APELAÇÃO CÍVEL Nº 0010.14.837246-8 - BOA VISTA/RR
APELANTE: I. M. DE S.
ADVOGADA: DRA. DENISE ABREU CAVALCANTI – OAB/RR Nº 171-B
APELADO: L. H. L. DE S.
RELATOR: DES. JEFFERSON FERNANDES

 

RELATÓRIO

Trata-se de apelação cível interposta em face de sentença que indeferiu a inicial por impossibilidade jurídica do pedido, em AÇÃO REVISIONAL DE ALIMENTOS, n. 0837246-63.2041.8.23.0010, com tramite na 1ª Vara de Família, Sucessões, Órfãos, Interditos e Ausentes.

O Apelante aduz que nas ações revisionais de alimentos o critério que deve ser observado sempre é o binômio alimentar: necessidade e possibilidade.

Alega que se as condições de fortuna do alimentado e do alimentante são mutáveis, o valor dos alimentos poderá ser modificado a qualquer momento.

Argumenta que entre o período da primeira demanda e da presente ocorreu mudança na renda do apelante, pois antes exercia função, de modo precário, para a Diretoria De Mobilidade Urbana da EMHUR, e na presente demanda já não está mais trabalhando, encontrando-se sem renda e, ainda, com precário estado de saúde.

Conclui que a sentença de alimentos poderá ser modificada a qualquer tempo, bastando, que exista modificação na situação de fato das partes, nos termo do artigo 1.699, do Código Civil.

Requer o conhecimento e provimento do presente recurso para reformar a sentença.

Réu, ora Apelado, não citado.

Parecer do Ministério Público graduado, às fls. 06/09, pugnando pela manutenção da sentença pelos próprios fundamentos.

É o breve relato.

Inclua-se o feito em pauta para julgamento.

Boa Vista (RR), em 16 de setembro de 2016.
 
JEFFERSON FERNANDES DA SILVA
Desembargador Relator

 

VOTO

Presentes os pressupostos de admissibilidade, conheço do recurso.

Inicialmente, cumpre observar que embora esteja vigorando o Novo Código de Processo Civil, verifico que a interposição do presente recurso se deu na vigência do Código de Processo Civil de 1973, motivo pelo qual este deverá ser aplicado, uma vez que, em se tratando de recursos, a lei que regula seu procedimento, por questão de segurança jurídica, é a da data da sua interposição (STJ, Resp 659772/SP).

No mesmo sentido o artigo 14, do Código de Processo Civil atual, dispõe que "a norma processual não retroagirá e será aplicável imediatamente aos processos em curso, respeitados os atos processuais praticados e as situações jurídicas consolidadas sob a vigência da norma revogada".

Pois bem.

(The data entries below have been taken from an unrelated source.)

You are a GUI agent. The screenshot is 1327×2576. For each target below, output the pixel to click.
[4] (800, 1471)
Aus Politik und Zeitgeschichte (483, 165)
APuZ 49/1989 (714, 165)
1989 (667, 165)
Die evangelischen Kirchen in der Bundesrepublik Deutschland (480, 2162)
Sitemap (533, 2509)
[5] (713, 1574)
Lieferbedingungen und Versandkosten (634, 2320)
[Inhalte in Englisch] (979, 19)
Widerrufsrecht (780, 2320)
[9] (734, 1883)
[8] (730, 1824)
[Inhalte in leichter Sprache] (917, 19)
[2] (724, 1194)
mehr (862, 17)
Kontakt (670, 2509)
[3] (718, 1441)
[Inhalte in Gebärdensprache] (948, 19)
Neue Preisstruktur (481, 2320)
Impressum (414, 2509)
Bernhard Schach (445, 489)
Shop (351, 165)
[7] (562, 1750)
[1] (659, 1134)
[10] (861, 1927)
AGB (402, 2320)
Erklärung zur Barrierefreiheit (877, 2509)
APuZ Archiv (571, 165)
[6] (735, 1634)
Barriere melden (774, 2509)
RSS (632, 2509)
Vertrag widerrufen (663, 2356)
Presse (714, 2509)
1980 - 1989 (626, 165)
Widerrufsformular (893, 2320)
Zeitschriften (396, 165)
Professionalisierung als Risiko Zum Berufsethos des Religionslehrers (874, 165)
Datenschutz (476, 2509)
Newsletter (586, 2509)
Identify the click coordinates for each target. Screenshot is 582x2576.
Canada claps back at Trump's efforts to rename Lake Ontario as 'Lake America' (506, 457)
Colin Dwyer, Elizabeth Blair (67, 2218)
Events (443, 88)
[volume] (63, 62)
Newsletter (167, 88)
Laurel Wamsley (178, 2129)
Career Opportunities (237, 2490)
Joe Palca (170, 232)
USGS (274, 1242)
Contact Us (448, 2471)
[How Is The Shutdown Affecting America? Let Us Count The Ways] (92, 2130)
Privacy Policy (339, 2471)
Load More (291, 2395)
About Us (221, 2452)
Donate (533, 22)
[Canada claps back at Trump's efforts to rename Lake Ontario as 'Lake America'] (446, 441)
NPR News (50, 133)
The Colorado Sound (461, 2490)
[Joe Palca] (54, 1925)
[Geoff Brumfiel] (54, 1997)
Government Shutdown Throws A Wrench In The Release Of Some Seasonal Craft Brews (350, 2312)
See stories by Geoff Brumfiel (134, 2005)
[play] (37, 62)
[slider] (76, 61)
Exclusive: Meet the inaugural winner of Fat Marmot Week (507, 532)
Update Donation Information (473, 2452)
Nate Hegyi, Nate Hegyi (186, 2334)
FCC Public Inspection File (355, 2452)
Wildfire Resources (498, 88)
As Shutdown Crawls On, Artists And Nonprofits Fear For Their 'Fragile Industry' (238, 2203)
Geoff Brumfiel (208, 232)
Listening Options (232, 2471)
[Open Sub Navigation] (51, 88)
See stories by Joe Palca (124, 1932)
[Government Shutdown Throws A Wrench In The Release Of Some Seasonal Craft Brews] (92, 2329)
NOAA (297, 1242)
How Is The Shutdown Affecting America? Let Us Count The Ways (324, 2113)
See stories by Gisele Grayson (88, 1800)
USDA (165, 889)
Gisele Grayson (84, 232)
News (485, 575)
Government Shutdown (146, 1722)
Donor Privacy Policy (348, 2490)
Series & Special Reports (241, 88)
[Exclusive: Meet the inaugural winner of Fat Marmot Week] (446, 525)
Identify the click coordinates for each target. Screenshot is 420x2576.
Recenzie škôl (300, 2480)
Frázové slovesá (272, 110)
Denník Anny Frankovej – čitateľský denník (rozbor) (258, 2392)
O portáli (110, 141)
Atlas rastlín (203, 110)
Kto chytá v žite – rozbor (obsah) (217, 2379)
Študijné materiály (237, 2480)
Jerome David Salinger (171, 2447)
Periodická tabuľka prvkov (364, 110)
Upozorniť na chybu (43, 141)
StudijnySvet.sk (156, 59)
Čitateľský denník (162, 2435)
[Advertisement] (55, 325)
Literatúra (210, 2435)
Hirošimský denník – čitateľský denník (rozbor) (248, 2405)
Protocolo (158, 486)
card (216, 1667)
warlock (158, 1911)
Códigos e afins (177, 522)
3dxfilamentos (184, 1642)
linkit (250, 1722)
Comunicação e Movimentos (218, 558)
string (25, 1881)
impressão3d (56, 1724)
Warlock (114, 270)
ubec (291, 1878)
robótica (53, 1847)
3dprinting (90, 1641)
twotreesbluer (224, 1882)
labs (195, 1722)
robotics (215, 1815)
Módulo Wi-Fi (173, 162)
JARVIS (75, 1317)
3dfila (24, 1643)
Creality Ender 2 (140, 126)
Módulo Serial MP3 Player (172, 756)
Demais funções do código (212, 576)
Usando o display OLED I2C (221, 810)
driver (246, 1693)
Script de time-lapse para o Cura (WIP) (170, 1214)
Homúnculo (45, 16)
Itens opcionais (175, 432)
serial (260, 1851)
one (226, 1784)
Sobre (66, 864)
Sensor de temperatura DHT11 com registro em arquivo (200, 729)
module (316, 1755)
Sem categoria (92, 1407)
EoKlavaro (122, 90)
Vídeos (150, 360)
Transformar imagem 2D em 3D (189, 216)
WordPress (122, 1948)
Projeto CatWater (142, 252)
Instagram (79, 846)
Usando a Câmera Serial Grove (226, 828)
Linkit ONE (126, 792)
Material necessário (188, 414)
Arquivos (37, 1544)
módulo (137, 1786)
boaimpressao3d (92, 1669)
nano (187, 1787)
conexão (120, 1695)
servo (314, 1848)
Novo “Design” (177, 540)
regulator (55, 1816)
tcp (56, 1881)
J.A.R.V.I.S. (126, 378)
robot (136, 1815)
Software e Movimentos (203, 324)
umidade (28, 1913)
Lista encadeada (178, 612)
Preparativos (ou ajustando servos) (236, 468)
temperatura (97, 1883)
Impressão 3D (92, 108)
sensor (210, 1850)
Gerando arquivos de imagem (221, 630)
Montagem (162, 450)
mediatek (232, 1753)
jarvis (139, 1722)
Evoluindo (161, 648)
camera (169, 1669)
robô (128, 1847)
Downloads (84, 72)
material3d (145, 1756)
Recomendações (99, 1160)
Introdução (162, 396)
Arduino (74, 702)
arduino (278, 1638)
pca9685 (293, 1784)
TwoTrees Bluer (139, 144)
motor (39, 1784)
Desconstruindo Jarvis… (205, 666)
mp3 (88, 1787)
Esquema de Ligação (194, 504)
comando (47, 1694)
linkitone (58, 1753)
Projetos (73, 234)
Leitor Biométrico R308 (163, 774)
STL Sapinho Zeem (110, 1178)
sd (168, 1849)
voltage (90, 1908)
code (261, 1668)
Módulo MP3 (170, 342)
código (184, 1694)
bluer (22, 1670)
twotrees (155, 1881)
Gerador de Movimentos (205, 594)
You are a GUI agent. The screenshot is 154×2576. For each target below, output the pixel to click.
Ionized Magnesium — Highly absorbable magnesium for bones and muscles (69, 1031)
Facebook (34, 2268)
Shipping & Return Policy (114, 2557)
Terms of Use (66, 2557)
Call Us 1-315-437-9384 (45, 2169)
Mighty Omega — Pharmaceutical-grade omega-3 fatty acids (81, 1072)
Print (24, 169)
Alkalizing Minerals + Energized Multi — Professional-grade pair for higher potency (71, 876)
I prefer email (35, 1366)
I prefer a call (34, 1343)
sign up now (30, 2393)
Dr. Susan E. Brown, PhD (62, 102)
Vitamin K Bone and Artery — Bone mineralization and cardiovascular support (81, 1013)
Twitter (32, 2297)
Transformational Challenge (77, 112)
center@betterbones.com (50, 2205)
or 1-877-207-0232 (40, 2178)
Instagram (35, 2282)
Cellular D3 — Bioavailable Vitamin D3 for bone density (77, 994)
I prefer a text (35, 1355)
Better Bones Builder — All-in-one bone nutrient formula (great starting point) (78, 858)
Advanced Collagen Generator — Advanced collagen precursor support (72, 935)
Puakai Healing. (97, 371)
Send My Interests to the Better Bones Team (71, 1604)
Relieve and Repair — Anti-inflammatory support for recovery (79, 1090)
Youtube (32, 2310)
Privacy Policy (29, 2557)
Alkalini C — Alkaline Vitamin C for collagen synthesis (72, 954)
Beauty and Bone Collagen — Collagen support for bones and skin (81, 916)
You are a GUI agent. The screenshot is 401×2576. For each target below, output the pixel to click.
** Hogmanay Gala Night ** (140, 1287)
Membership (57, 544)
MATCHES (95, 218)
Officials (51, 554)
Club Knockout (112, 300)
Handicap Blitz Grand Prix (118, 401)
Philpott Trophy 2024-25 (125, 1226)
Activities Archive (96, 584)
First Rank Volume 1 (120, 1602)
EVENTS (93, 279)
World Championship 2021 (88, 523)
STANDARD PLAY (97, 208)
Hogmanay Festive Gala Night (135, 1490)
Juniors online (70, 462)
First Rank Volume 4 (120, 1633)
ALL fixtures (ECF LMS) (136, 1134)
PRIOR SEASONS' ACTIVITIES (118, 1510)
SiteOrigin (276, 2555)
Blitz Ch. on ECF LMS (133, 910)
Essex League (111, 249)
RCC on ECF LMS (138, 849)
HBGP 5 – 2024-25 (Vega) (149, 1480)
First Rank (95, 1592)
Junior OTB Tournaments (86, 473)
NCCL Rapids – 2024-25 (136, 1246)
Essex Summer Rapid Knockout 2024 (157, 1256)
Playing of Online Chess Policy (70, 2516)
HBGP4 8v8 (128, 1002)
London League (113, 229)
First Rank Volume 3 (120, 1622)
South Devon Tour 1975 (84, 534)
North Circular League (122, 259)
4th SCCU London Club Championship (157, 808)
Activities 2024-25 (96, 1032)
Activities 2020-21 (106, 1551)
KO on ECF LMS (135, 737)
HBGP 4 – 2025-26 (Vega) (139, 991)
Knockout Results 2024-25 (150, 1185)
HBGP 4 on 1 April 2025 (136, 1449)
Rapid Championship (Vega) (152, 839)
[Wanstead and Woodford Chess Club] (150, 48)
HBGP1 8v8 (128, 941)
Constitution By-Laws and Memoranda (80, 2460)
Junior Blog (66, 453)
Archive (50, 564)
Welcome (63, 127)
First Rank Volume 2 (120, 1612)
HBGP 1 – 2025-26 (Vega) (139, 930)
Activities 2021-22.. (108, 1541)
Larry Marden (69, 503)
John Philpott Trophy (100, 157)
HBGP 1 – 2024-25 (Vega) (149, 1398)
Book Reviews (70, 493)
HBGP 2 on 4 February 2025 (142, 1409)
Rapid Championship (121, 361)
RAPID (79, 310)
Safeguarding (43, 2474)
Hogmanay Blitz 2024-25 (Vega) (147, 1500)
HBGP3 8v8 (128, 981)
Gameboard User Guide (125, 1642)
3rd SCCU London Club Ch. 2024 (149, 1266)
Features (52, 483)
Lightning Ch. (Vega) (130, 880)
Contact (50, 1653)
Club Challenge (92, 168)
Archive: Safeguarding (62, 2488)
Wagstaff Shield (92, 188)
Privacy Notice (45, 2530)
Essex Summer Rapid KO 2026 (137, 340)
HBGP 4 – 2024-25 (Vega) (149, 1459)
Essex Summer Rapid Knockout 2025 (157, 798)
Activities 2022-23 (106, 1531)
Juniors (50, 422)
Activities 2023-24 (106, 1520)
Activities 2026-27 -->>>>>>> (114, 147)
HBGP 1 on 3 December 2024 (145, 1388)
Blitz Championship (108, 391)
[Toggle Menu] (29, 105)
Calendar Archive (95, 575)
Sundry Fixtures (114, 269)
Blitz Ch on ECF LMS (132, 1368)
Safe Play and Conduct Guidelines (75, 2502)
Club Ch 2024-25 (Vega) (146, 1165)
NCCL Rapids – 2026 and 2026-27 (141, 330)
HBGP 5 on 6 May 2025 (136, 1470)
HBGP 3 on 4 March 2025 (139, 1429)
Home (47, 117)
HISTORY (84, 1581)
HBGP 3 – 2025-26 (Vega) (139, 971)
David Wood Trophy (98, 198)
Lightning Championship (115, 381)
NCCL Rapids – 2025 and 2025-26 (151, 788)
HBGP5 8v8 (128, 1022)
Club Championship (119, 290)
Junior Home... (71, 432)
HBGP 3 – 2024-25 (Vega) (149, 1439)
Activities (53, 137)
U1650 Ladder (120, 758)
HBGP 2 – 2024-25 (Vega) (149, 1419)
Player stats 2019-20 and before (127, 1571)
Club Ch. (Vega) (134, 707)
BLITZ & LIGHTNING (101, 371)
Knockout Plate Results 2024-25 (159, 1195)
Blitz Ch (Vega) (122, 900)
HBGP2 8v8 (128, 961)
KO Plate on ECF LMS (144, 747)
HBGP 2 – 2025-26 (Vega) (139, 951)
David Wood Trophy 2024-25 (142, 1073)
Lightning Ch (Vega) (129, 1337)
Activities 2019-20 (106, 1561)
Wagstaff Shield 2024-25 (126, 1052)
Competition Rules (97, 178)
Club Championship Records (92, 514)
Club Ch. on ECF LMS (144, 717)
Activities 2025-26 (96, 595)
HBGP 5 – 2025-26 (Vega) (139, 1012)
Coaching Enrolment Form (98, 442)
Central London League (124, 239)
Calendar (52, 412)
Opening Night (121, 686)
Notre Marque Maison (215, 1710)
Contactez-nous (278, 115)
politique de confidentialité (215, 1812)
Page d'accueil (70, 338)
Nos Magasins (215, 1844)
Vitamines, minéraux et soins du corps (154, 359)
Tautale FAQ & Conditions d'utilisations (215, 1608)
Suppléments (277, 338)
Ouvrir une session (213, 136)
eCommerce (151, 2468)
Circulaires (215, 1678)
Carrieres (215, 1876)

Os alimentos consistem garantia de sobrevivência digna do necessitado, alimentado, primando pelo direito à vida e pela dignidade da pessoa humana nos artigos 5°, caput, e, 1º, inciso III, da Constituição Federal de 1988.

A obrigação de sustento dos filhos menores também está previsto no artigo 229, da Constituição Federal:

Art. 229. Os pais têm o dever de assistir, criar e educar os filhos menores, e os filhos maiores têm o dever de ajudar e amparar os pais na velhice, carência ou enfermidade.

Tal obrigação vem pormenorizada em legislação infraconstitucional, a exemplo dos artigos 1.568 e 1.696, do Código Civil:

Art. 1.568. Os cônjuges são obrigados a concorrer, na proporção de seus bens e dos rendimentos do trabalho, para o sustento da família e a educação dos filhos, qualquer que seja o regime patrimonial.

Art. 1.696. O direito à prestação de alimentos é recíproco entre pais e filhos, e extensivo a todos os ascendentes, recaindo a obrigação nos mais próximos em grau, uns em falta de outros.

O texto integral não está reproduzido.